Io credo che noi medici dobbiamo essere un esempio di stile per prima cosa verso di noi, verso i nostri pazienti e comunque in generale verso tutti. Perché penso questo e lo scrivo pure?
Semplicemente perché mi guardo intorno e vedo che troppi sono i professionisti della salute che combattono la guerra contro le malattie che sono un esempio vivente e camminante di portatori sani di patologie anche gravi. Professionisti obesi, incolti, alcuni con barba sparpagliata e disordinata se uomini, con pelle spessa, macchiata, pelosa se donna. Incuranti della propria salute e della propria immagine. So quanto sia difficile smettere di fumare, a volte un’impresa titanica. Ma almeno ridurre il numero fino a smettere.

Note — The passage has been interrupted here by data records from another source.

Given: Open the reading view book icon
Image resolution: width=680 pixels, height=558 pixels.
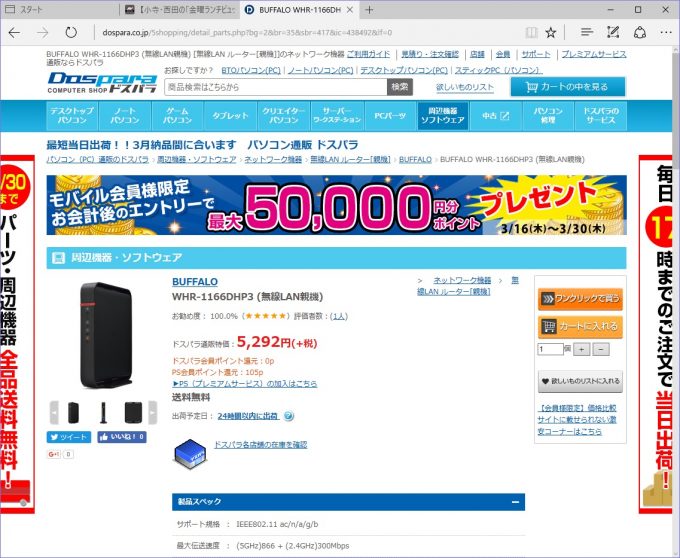Looking at the screenshot, I should coord(531,33).
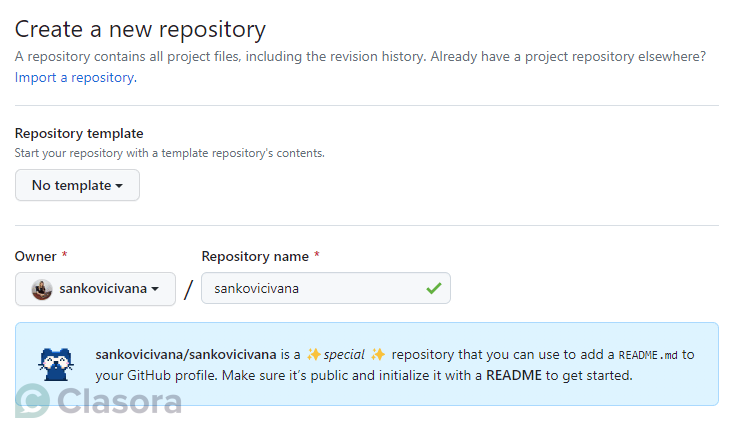Screen dimensions: 735x428
Task: Click the caret arrow on No template
Action: pos(119,186)
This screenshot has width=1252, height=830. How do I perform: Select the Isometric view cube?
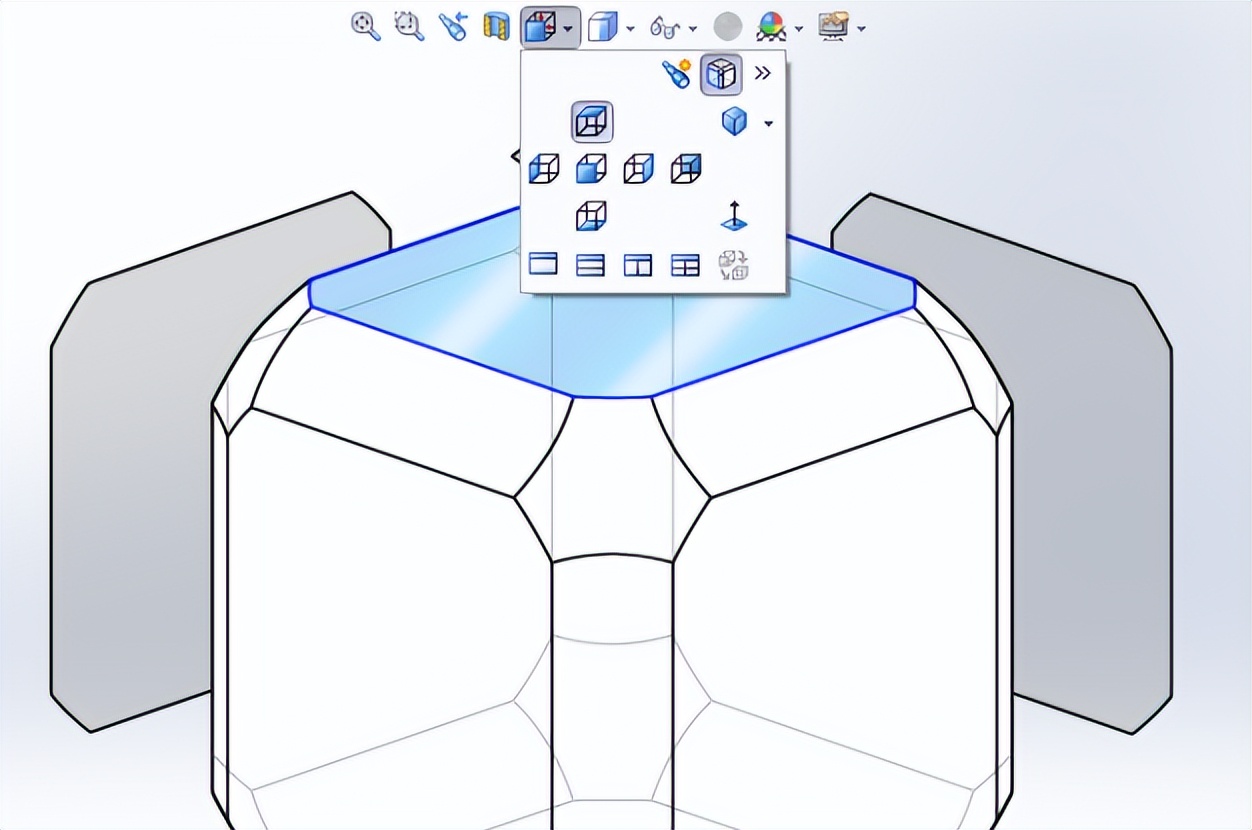(x=734, y=121)
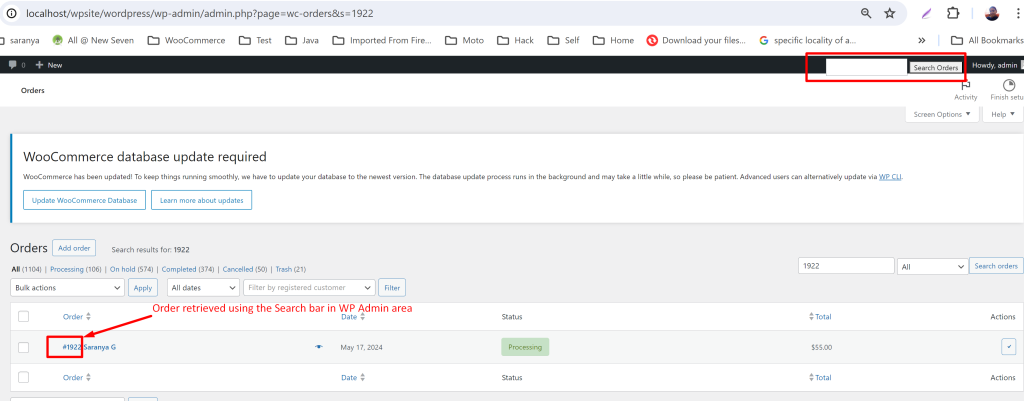
Task: Open the browser extensions puzzle icon
Action: [953, 13]
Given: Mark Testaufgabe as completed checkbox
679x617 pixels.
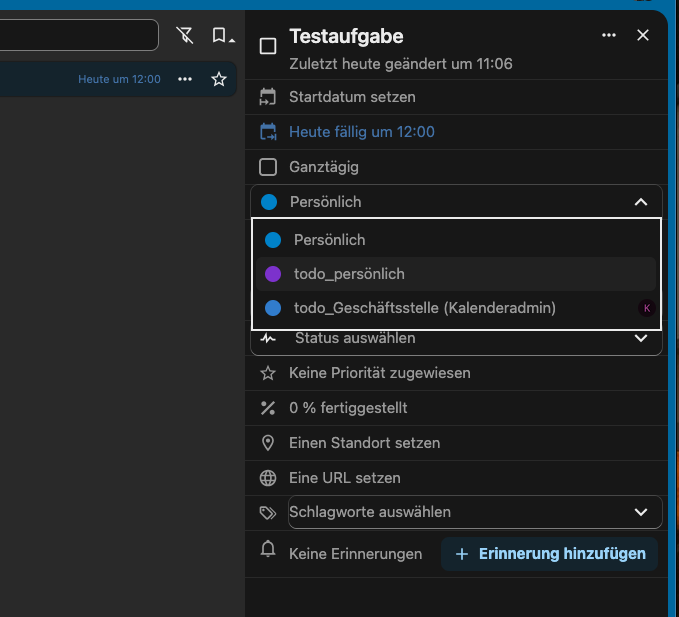Looking at the screenshot, I should tap(268, 46).
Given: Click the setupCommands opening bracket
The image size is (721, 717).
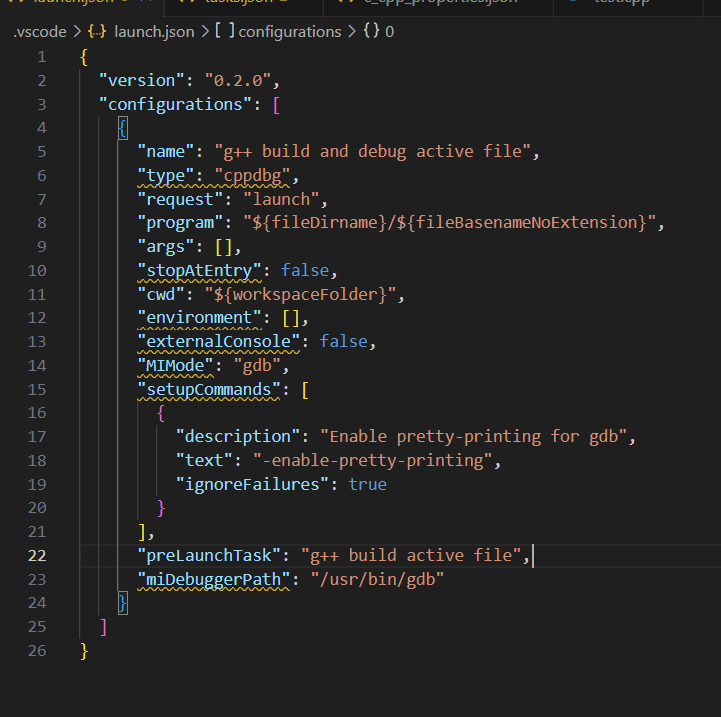Looking at the screenshot, I should (305, 389).
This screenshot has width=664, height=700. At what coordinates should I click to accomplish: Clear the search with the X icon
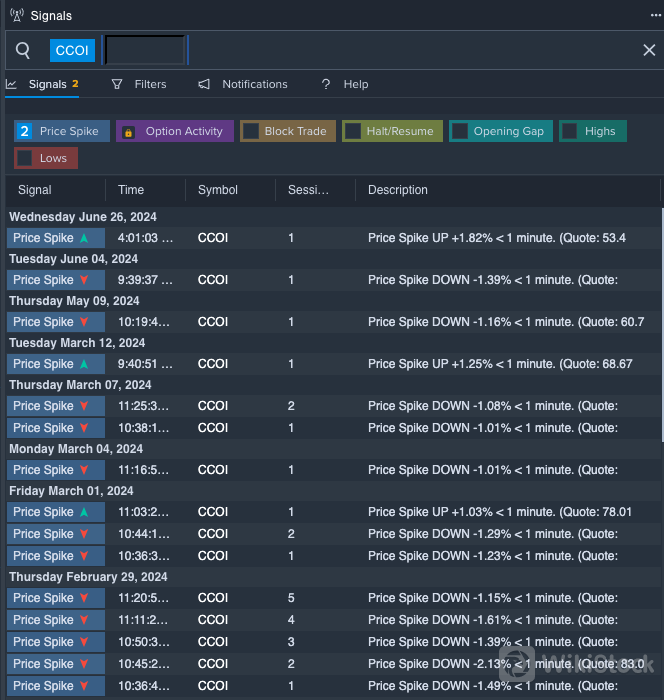[648, 50]
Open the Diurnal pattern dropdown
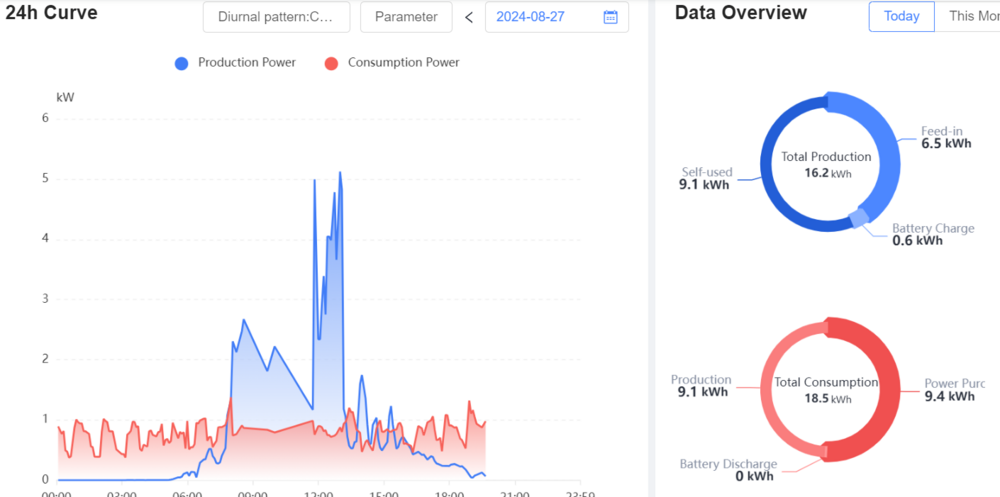Viewport: 1000px width, 497px height. (277, 17)
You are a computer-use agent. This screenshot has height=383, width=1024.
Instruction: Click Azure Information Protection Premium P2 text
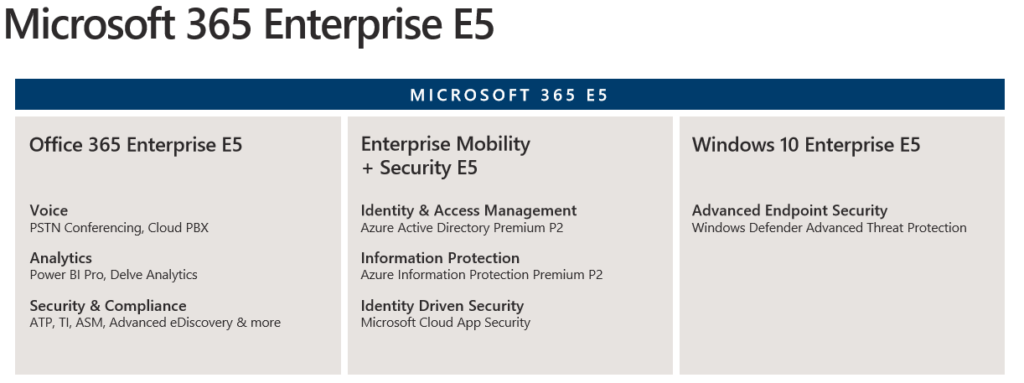pos(482,275)
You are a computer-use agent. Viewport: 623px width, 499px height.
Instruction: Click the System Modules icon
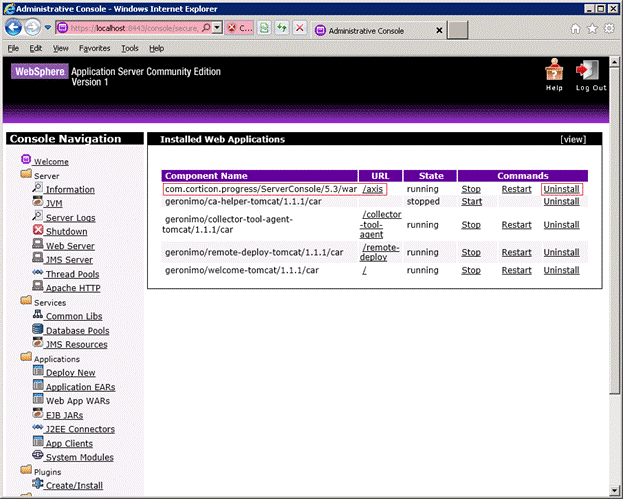(38, 457)
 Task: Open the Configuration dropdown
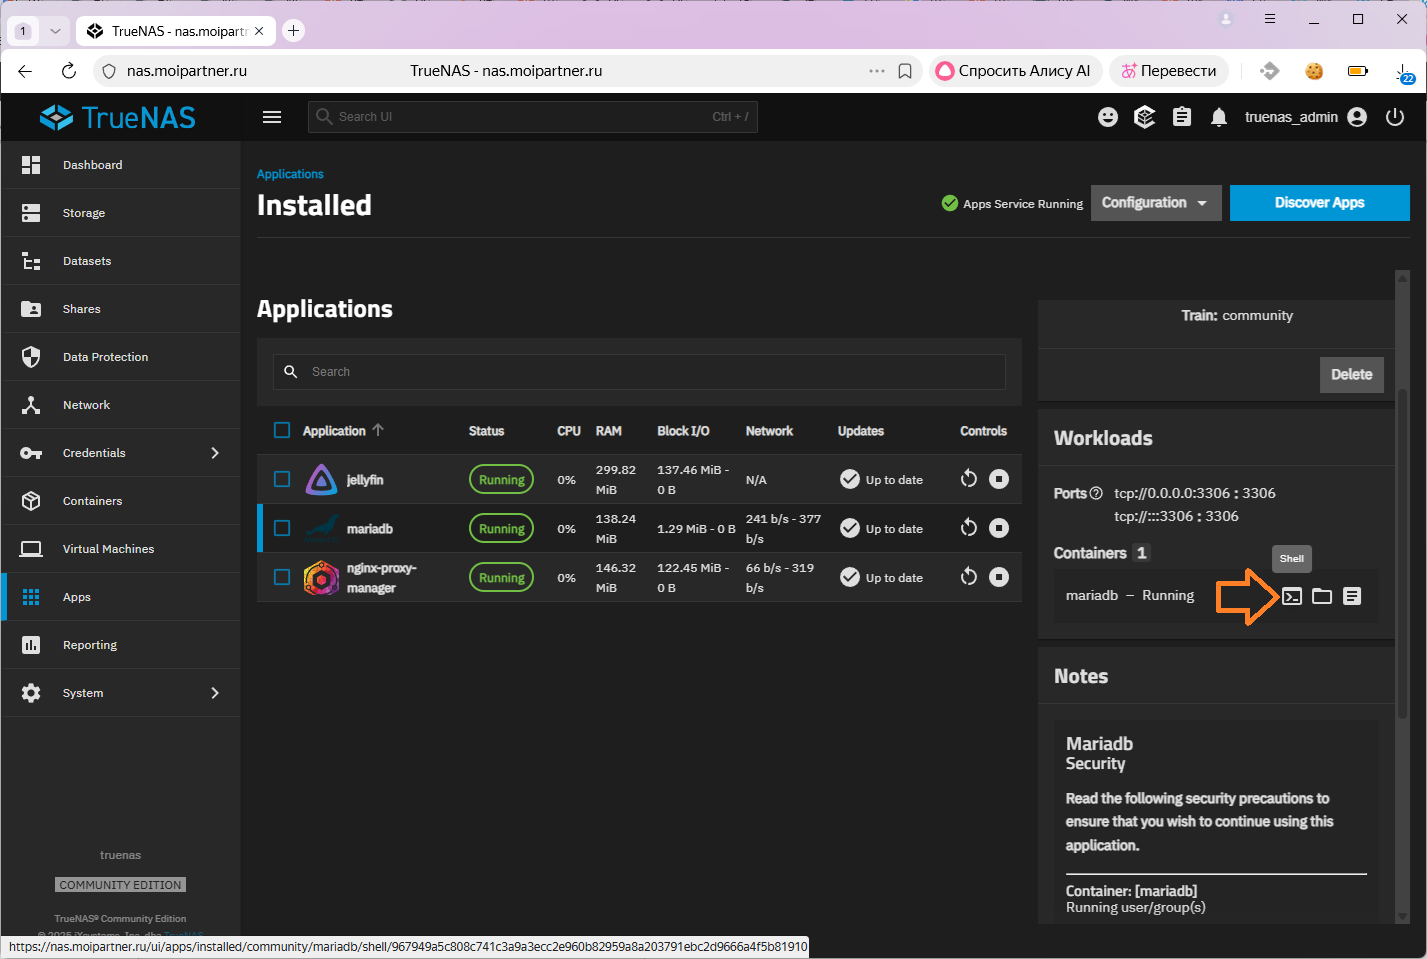tap(1155, 203)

Io non dico che bisogna presentarsi clamour, non dico l’immagine sopra ogni cosa. No. Il culto esagerato della persona fisica, senza la cura di quella culturale e spirituale è come avere la testa di piombo e i piedi di argilla. Ma curarsi per presentarsi al meglio si.
Sia per una questione di salute, come combattere obesità e ipertensione, cardiopatie, diabete, ictus e da qui potrei elencare un trattato di patologia medica e chirurgica, sia per presentarsi ai propri pazienti o potenziali pazienti con un aspetto piacevole, gradevole.
Cosa possiamo offrire di veramente e profondamente vero a chi si rivolge a noi per una presa in carico della propria salute se noi stessi siamo l’immagine della malattia? Lo so per esperienza personale quanto sia duro sottoporsi a una dieta alimentare dove le dolcezze della vita: bignè, cannoli, pasta, pane pizza, saranno un miraggio per molto tempo e regimentate come ai tempi di guerra.  Come  fare attività sportiva ad una certa età sia come andare ai lavori forzati, ma s’ha da fa. Non possiamo assolutamente, e non saremo credibili, se prescriveremo ai nostri pazienti quanto noi stessi non facciamo e la nostra presenza sta a testimonialo.
Ovviamente restano fuori da questi miei rimproveri quei colleghi che hanno avuto e hanno problematiche gravi di salute a prescindere dal loro impegno verso se stessi ad essere il ritratto della salute. Quei medici che non possono sottoporsi a regimi alimentari ristretti, a movimento non più di tanto. Ma anche questi colleghi forse dovrebbero superare le barriere psicologiche che hanno posto fra  loro e la vita.
E questo mio invito a prendersi cura di sé prima di occuparsi degli altri è rivolto a tutti. Medici e non medici. Ma, ribadisco, è rivolto a chi si occupa di salute da erogare a terzi.